▶ [Article]
###
The least understood of the 5 titles, today it is usually translated as ‘King of Upper and Lower Egypt’, but in Ancient Egypt was more likely read as ‘ he of the sedge and the bee’, referring to the king as ‘the dual king’.  This duality was based on the premise that, as the king ruled the 2 lands of Upper and Lower Egypt, so he ruled over anything that had, both, contradictory and complimentary meanings, for example, ‘good/evil’, and ‘light/darkness’.

The NOMEN was added in the beginning of the 4th Dynasty (2613-2494BC).  It was the king’s birth name, and is introduced by the term ‘son of Re’.

From the latter half of the ‘Old Kingdom’, the principal name used was the prenomen, usually found alone, sometimes accompanied by the nomen.  The Horus-name was rarely used, and then only for identification purposes.

Both, the prenomen and the nomen, were almost always written in a ‘cartouche’ or ‘royal ring’.  The cartouche symbolises a loop formed by a rope, with the ends tied together, appearing as a straight line.  In actual fact, the cartouche should be round because it represents ‘eternity … encompassing the entire creation’.  The reason it is always depicted as oval is because of the length of the names written in hieroglyphs.
###
▶ [Your tasks]
1: Could you extract, word for word, the part of the passage on Egyptian royal names starting at "The NOMEN was" and ending at "for identification purposes."?
2: What comes next in the passage on Egyptian royal names? Write a continuation that picks up right after its final sentence.

▶ [Material]
###
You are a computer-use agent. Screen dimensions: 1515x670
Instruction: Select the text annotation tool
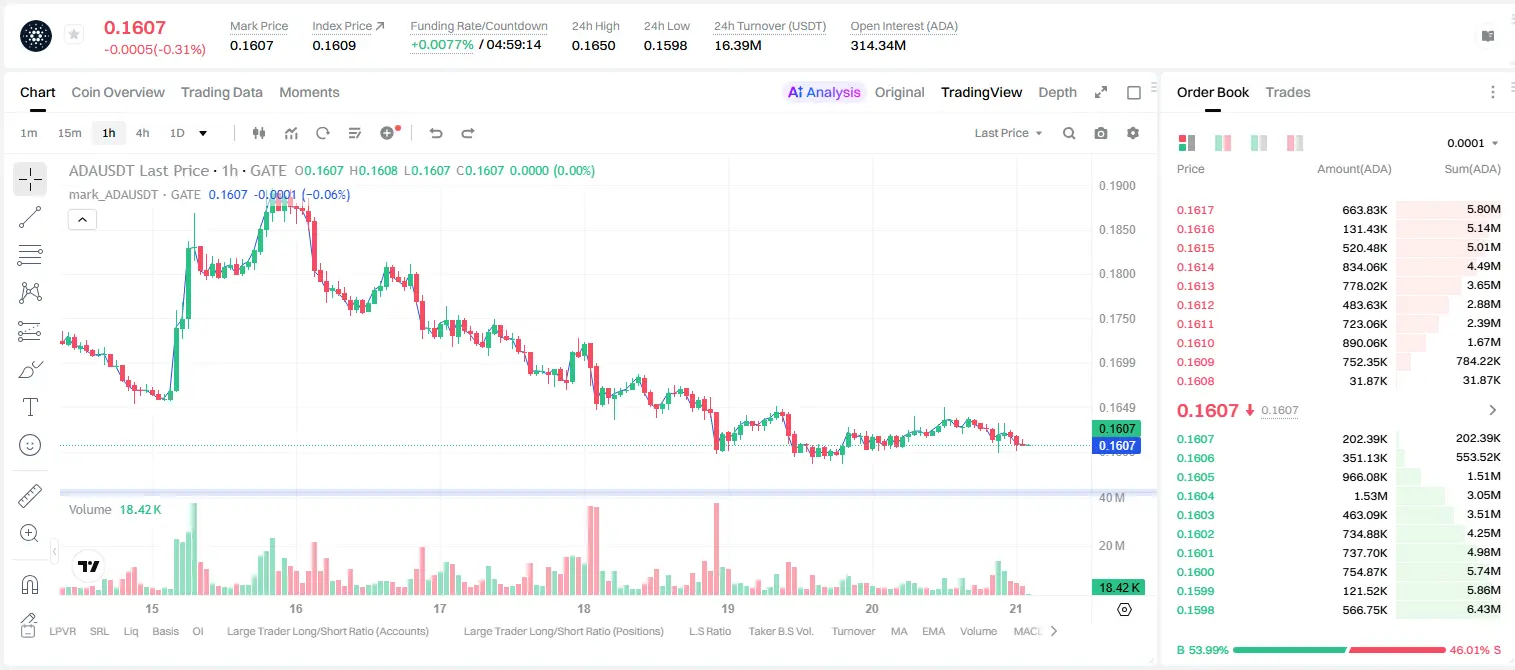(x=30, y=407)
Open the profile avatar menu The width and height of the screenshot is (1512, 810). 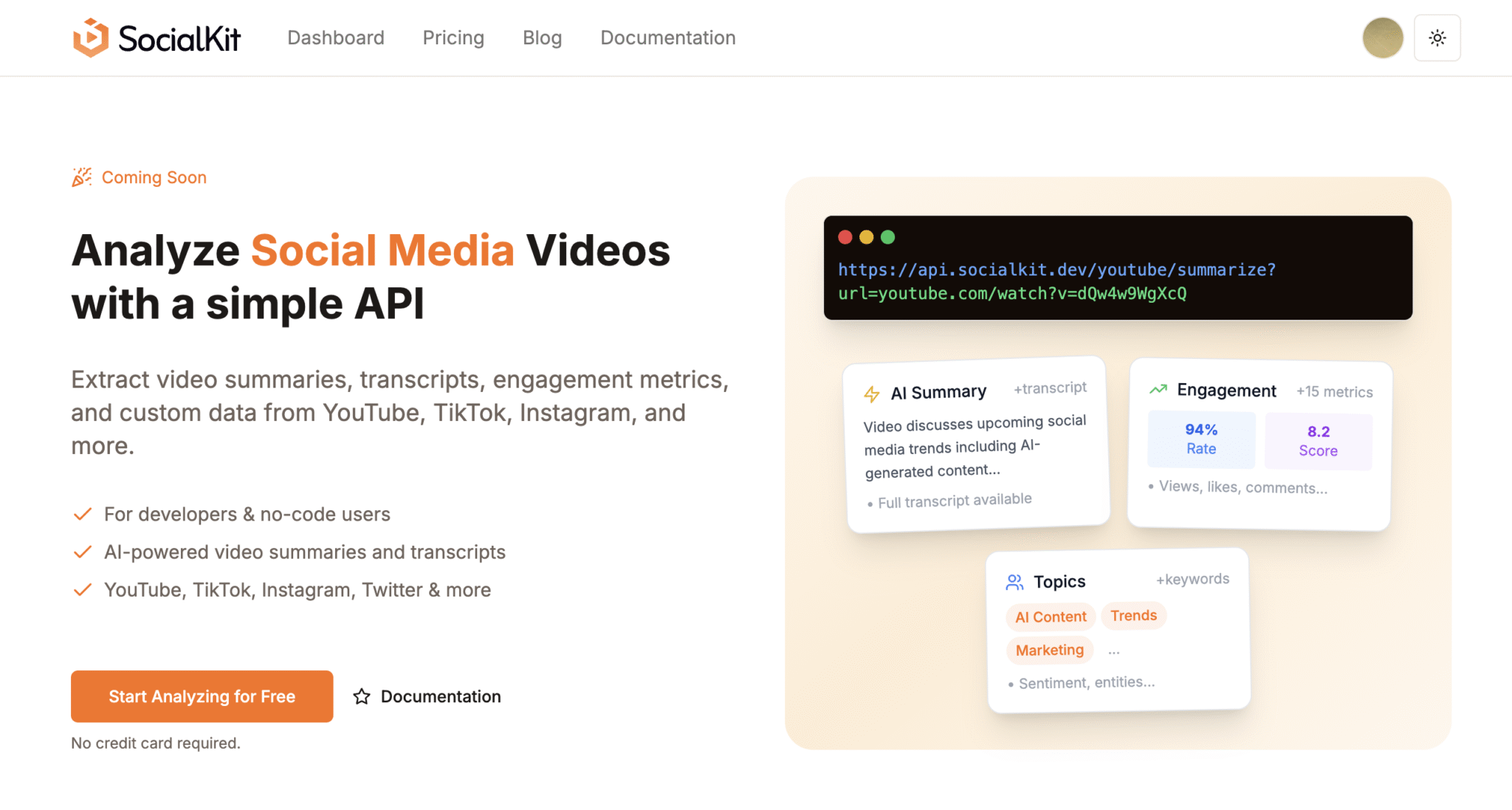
###
▶ [Outputs]
1:
The NOMEN was added in the beginning of the 4th Dynasty (2613-2494BC).  It was the king’s birth name, and is introduced by the term ‘son of Re’.

From the latter half of the ‘Old Kingdom’, the principal name used was the prenomen, usually found alone, sometimes accompanied by the nomen.  The Horus-name was rarely used, and then only for identification purposes.

2:
Cartouches of Ptolemy XII ~ Olaf Tausch

One of the most famous pharaohs, Ramesses II ...

Here are his five names:

Horus name – Kanakht Merymaat

Nebty name – Mekkemetwafkhasut

Golden Horus name – Userrenput-aanekktu

Prenomen – Usermaatre-Setepenre

Nomen – Ramesses (meryamun)

Ramesses II - prenomen and nomen

Using the Greek transliteration of his prenomen, ‘ Usermaatre-Setepenre’ – ‘ the justice of Re is powerful-chosen of Re’ – he is also known as Ozymandias.

A little side-note – ‘mery’ means ‘beloved’, so ‘meryamun’ means ‘beloved by Amun’.